Since variation in the HLA region is well known to impact rate of HIV-1 disease progression and not acquisition, we sought to better understand the observed associations at this locus. Due to their shorter survival time, patients with rapid disease progression are underrepresented in seroprevalent cohorts, while individuals with prolonged disease-free survival times are more likely to be included, leading to an enrichment of factors that protect against disease progression in such populations. Additionally, some of the cohorts accessed for this analysis specifically recruited long-term non-progressors (LTNPs, Groups 2, 3 and 4). Inspection of the effect estimates at the top SNP (rs4418214) per data set showed that the majority of the association signal was driven by groups specifically enriched for LTNPs (Figure 2b) suggesting a possible frailty bias in the overall results. To assess the potential contribution of frailty bias, we ran association testing as previously but restricting the case population to 2,173 individuals with a known date of seroconversion that were not enrolled in LTNP cohorts. Association testing in this sample showed no variants passing the genome-wide significance threshold. Additionally, rs4418214 dramatically dropped in strength of association to p = 0.02, with all other previously genome-wide significant SNPs suffering a similar loss in association strength (Figure 2c and Table S2 in Text S1). In order to address whether this loss of association signal could be due to the reduced size of the case population rather than frailty bias, we performed a sensitivity analysis where we tested for association at rs4418214 restricting the HIV+ cases to 2,173 individuals randomly selected from the full case sample. We repeated this procedure 1,000 times and compared the p-value from the random case selection to that obtained when restricting to seroconverters. Of these 1,000 tests, only one resulted in a loss of association signal that was similar to what was observed when restricting to seroconverters (Figure S2 in Text S1). This suggests that the signal observed in the full acquisition analysis is most likely due to frailty bias.

Polygenic analysis

Previous studies in large cohorts have shown that multiple genetic variants with small effect sizes that contribute to complex traits, but fall below the genome-wide significance threshold, can be detected by examining the consistency of their combined effects across studies [19]. We sought to test for evidence of such polygenic inheritance in our study population. To do this (and to avoid overfitting), we split our sample into a discovery set (Groups 1,2,4,5 and 6) and a test set (Group 3) and performed genome-wide association testing and meta-analysis on the discovery set. Based on these results, we generated sets of high-quality SNPs (minor allele frequency >0.1, imputation accuracy >0.9) in relative linkage equilibrium (r2<0.1, informed by p-value in the discovery set, see methods) falling below various p-value thresholds (PT). Scores were then generated for all individuals in Group 3 by summing the weighted genotype dosage (using the log odds ratio from the discovery set as weights) of all SNPs below a given PT. Phenotype was then regressed on this score using logistic regression including covariates. We assessed both the significance of the score and the phenotypic variance explained (using Nagelkerke's pseudo-R2 [20]). We did not observe a significant association between the calculated score and phenotype in the discovery set at any PT (Figure 3). This further suggests that effects of common variants on HIV-1 acquisition detectable by this study design are negligible.

Figure 3

Analysis of bulk SNP effects shows no evidence for enrichment of association signal across data sets.

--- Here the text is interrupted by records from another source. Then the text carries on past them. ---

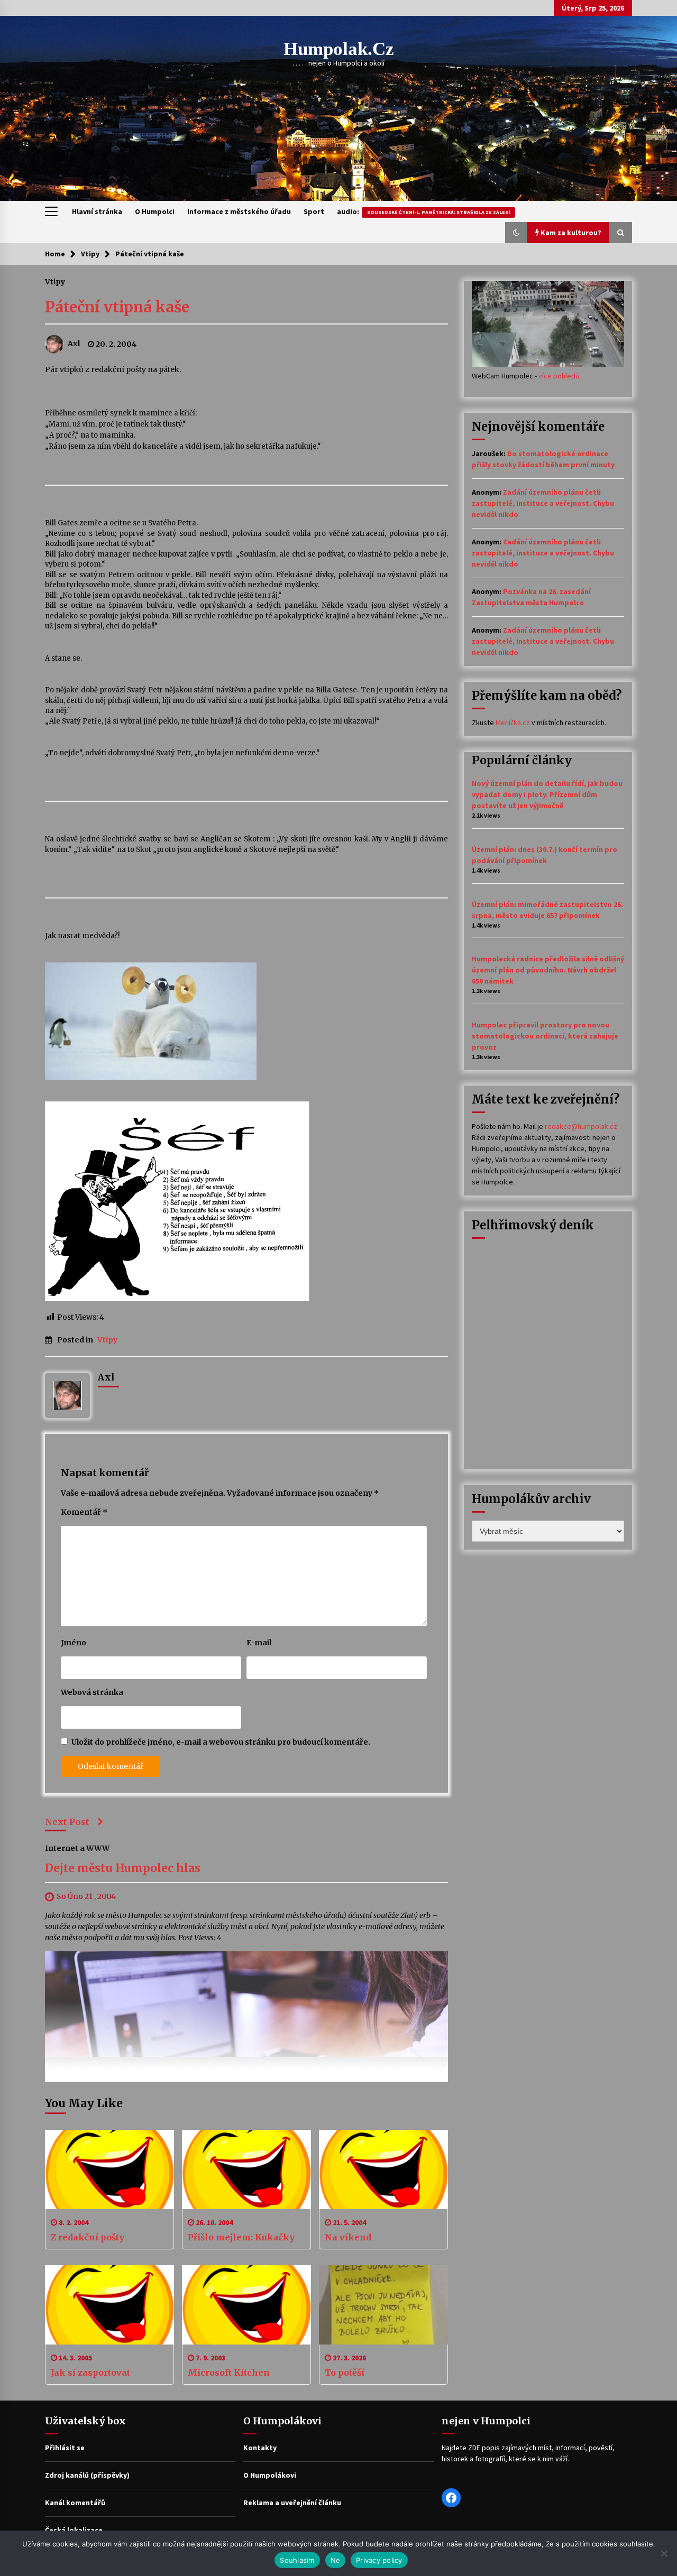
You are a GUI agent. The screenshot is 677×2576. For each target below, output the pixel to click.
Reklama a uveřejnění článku (292, 2502)
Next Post (67, 1822)
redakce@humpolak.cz (581, 1126)
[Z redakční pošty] (109, 2169)
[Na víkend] (383, 2169)
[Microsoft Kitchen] (246, 2305)
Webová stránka (92, 1692)
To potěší (344, 2372)
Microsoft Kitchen (229, 2372)
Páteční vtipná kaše (117, 307)
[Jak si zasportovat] (109, 2305)
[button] (516, 232)
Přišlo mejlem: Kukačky (241, 2237)
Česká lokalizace (74, 2530)
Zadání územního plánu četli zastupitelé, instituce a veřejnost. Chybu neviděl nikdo (543, 503)
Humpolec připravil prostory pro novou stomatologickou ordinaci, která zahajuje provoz (545, 1036)
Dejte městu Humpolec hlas (122, 1868)
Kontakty (260, 2447)
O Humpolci (155, 211)
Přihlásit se (65, 2447)
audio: (423, 211)
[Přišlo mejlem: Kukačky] (246, 2169)
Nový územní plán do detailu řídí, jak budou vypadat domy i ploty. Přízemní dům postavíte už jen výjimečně (547, 794)
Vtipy (55, 281)
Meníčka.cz (513, 722)
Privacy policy (379, 2560)
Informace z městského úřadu (239, 211)
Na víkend (348, 2237)
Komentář (84, 1512)
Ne (336, 2560)
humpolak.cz (338, 49)
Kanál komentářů (75, 2502)
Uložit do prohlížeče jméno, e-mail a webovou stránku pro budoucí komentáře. (220, 1742)
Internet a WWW (77, 1848)
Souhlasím (297, 2560)
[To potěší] (383, 2305)
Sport (314, 211)
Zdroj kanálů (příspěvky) (87, 2475)
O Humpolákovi (269, 2475)
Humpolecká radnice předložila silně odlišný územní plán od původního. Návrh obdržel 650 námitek (548, 970)
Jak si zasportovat (90, 2372)
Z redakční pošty (87, 2237)
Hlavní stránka (97, 211)
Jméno (73, 1642)
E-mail (258, 1642)
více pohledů (559, 376)
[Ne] (663, 2553)
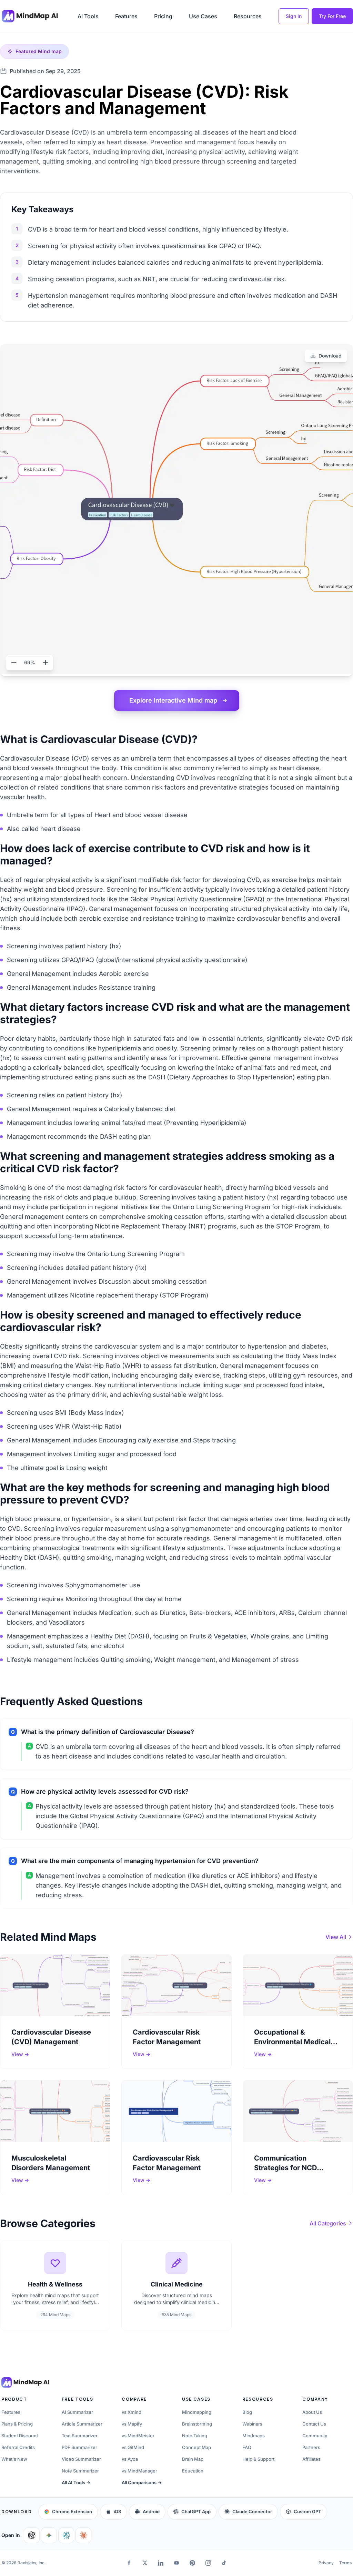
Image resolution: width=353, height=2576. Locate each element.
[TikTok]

LD pruned SNP sets falling below various p-value thresholds (grey shades, x-axis) were selected based on association results calculated in five of six groups (discovery set). Per individual scores were calculated in a non-overlapping test set (Group 3) by summing the beta-weighted dosage of all SNPs in that set. Model p-value (listed above bars) and variance explained (using Nagelkerke's pseudo R2, y-axis) were calculated by regressing phenotype on per individual score using logistic regression.

Analysis of bulk SNP effects shows no evidence for enrichment of association signal across data sets.

Analysis by transmission risk

Since different modes of HIV-1 transmission may be influenced by different host factors, we further investigated if genetic variants may contribute to enhanced HIV-1 acquisition within transmission risk sub-groups. We stratified the study population by reported risk groups that were either primarily sexual (homosexual and heterosexual, n = 3,311) or parenteral (injection drug use and transfusion, n = 1,046). Association results in these sub-groups were consistent with those observed in the full set with no genome-wide significant signals detected (data not shown).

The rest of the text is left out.